But it’s not just a moonshot goal that we admire as a historical reality. Like any great moonshot, its value is found in the aftereffect. To know that Christ has died, Christ is risen, and Christ will come again reminds us that anything is possible.
We are followers of the one who has beaten sin and death and given us the freedom not only to imagine God’s kingdom of ultimate peace, redemption and renewal, but to begin living it out in the present. When we look at the world as it currently is, with its constant cycle of bad news and what seems to be an increasingly broken way of life, we remember that this is not the way things will always be. We live and work in the present in light of the future made possible by the death and resurrection of Jesus.
To that end, Jesus invites us to dream of our own moonshot goals for the places we live and serve. Often we have dreams, ideas and goals that are too small and too easily attainable — goals that look good on a stat sheet.
Jesus, however, invites us to dream of the transformation of the world and the community around us. A transfigurative experience empowered by moonshot thinking may take some cross bearing, sacrifice and commitment to make it happen.
We follow the ultimate visionary leader, however, who promises to be with us always and offers us the power of the Holy Spirit.
We humans have put a man on the moon.
God raised a man from the dead and “seated him at his right hand in the heavenly places, far above all rule and authority and power and dominion and above every name that is named, not only in this age but in the age to come” (Ephesians 1:20-21).
This is the God-man, the Christ, the Son of the living God, about whom the voice on the mountain declared, “This is my Son, my Chosen; listen to him” (v. 35).
When we follow Jesus, there is no moonshot too imaginative, too daring, too audacious for us to consider.
Let us pray.
That we commit ourselves to always meditate on the moonshot goal that Jesus accomplished for us, and to this end, we know and believe that all things are indeed possible through Christ our Lord. We pray to the Lord.
That we will see the transfigurative light waiting for us when Christ calls us home to him.
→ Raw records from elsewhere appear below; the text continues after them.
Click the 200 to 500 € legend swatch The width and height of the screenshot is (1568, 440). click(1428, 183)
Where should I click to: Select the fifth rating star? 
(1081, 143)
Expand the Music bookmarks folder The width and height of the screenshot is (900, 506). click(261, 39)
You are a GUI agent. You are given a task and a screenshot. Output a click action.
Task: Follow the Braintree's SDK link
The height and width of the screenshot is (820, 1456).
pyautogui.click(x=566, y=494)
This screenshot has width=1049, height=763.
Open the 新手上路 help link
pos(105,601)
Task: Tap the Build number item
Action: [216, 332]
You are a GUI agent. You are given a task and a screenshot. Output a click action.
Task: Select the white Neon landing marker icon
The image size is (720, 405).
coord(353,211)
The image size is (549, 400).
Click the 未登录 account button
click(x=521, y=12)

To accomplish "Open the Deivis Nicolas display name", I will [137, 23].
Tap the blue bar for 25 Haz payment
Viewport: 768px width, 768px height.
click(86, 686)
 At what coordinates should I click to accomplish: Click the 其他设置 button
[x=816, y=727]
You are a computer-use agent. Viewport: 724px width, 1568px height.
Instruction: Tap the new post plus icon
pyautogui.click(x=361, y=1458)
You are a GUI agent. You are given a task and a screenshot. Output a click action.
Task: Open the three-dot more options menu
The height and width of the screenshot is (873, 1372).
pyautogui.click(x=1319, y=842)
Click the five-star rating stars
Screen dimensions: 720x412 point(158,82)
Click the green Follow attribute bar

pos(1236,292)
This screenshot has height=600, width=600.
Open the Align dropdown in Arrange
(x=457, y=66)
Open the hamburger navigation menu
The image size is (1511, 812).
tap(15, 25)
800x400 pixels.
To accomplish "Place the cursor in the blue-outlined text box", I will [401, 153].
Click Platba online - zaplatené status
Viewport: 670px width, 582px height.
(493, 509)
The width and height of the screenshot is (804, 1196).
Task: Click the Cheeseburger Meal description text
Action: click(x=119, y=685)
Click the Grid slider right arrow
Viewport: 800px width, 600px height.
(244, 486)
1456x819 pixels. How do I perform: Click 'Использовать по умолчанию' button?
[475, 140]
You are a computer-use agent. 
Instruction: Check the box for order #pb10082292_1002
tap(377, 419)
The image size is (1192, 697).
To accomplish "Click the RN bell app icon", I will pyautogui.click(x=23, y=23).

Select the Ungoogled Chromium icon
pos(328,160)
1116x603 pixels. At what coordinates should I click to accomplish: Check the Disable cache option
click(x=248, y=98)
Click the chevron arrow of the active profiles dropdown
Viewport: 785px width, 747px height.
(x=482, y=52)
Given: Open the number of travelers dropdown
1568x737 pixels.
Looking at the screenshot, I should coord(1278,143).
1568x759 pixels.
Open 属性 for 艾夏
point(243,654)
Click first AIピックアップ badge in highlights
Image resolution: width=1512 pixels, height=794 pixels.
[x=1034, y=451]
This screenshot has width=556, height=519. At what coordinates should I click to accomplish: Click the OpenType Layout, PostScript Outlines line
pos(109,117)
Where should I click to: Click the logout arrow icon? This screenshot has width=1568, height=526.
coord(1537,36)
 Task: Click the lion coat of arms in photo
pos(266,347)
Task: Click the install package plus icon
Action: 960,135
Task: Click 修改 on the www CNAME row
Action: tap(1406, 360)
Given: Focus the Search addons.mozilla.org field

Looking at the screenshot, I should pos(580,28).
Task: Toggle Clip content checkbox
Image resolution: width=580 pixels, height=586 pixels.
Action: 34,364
We pray to the Lord.
For national and local leaders, may God’s wisdom inspire and guide them as they seek ways to confront, and eliminate, violence in our communities, and to ensure the safety of all people. We pray to the Lord.
For victims of gun violence throughout our country, especially all who were killed by the senseless and evil shootings (and stabbings) this week, may they rest in peace. May the family and friends left behind be comforted. We pray to the Lord.
That our governmental leaders stop the separation of immigrant children from their parents, and use more appropriate moral and ethical treatment of undocumented immigrants than what is currently being employed. We pray to the Lord.
That the two sisters from Israel studying at the University of Indiana who returned to their dorm to find two swastikas on the wall may find compassion and support and that religious tolerance be spread amongst all humankind. We pray to the Lord.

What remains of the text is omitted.